Pesach and Parshat Shmini - פסח ופרשת שמיני

Seeing as Shabbat occurs immediately after Pesach ends here in Israel, I have two short (and hopefully sweet) divrei Torah here this time. Hope you like and share them!

Pesach is the time when the Jews in Egypt went through the one of, if not the greatest redemption in history. But while accounting for each of the mitzvot in his seminal work "Mishna Torah", the Rambam does not stress the exodus itself very much at all. Intriguingly, the Rambam writes extensively of the miracles, mentioning them over and over making the point that we have a mitzvah to talk of the "ניסים" and the "נפלאות", but deliberately avoids referring to the context in which these miracles occured. Only once does the Rambam makes a cursive, brief reference to the exodus itself. He doesn't say that the mitzvah is to speak about the exodus, but it is to speak of the miracle and wonder of the exodus! What on earth is this about?

It is tempting to understand miracles as a temporary suspension of nature's "rules", an instance in which G-d suberts the normal guidelines He has institued and instructs things to act differently. As a child I learned of the ten plagues, and how the first plague was that the water of the Nile turned to blood, along with all the rest of the water in Egypt. It is said that during the plague, water when taken by an Egyptian would be blood but when taken by a Jew, would be clean water, and I had learned that Egyptians tried buying cups of water off Jews, only to find that the water was blood and undrinkable. Up until now, my understanding of this phenomenon was that as a cup of water was picked up by an Egyptian, it would turn a misty red colour and transform into blood.

That understanding makes sense of the miracle, but it is extremely limited and masks the true wonder of what actually happened. For the miracle was not that the water was first water and then it was blood after; rather that it was blood and water at the same time; that a Jew and an Egyptian were able to look at the Nile at the same time and one see a normal river and the other behold nothing but blood.

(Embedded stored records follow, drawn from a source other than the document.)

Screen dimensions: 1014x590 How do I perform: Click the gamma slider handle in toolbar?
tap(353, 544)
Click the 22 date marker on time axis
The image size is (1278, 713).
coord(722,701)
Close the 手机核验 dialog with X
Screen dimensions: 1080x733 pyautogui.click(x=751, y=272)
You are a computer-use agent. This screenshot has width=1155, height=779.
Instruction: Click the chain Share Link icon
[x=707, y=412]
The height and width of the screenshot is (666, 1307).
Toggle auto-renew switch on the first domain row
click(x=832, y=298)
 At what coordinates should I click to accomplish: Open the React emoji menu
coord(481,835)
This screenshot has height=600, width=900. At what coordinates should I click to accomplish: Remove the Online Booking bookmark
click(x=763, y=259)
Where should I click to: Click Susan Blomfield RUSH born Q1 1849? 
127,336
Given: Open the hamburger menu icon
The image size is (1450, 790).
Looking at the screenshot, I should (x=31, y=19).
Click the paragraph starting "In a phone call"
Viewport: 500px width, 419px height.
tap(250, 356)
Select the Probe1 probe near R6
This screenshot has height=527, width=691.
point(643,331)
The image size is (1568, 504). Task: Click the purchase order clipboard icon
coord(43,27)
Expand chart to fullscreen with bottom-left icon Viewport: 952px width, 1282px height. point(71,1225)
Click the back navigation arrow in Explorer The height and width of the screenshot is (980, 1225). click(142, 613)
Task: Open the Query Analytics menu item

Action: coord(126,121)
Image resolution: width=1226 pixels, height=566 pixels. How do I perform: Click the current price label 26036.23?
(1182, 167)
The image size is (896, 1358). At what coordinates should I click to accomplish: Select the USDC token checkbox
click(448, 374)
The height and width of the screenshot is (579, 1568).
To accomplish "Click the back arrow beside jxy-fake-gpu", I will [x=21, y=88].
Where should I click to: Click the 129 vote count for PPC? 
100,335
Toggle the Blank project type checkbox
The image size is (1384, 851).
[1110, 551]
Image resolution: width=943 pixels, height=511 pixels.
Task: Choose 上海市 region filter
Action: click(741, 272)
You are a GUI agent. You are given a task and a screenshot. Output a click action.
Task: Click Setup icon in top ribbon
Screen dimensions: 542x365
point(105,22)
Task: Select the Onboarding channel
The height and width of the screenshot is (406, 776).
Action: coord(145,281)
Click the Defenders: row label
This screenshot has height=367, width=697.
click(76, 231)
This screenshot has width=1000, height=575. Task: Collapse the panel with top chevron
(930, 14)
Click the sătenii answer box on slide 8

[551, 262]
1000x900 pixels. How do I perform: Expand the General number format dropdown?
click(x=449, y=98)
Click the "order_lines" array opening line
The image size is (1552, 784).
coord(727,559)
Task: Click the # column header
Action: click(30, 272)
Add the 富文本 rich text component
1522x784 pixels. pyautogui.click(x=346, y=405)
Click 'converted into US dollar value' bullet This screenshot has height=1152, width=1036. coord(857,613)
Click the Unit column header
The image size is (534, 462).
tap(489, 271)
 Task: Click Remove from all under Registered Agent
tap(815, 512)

Later on, when Am Yisrael wage battle against the Amoraim, Yehoshua petitions Hashem to halt the sun so that the battle would be finished before the end of the day. For a long time, my understanding of the ensuing miracle was that the sun stopped and the world experienced an overly-long day. This is not so; the true miracle was that while the sun stopped for Am Yisrael, it continued for the rest of the world - a miracle that not only defied the laws of nature but also something so completely unexplainable that it defied the laws of logic too.

So we return to the story of the exodus. It is replete with miracles, whereby the natural laws that we observe every day were quite literally broken at Hashem's will. During the plague of darkness, there was a miracle that righteous Jews were able to see clearly at the same time as it was utter darkness for the Egyptians, and during the plague of the hailstones, there was a miracle that ice and fire were able to exist next to one another.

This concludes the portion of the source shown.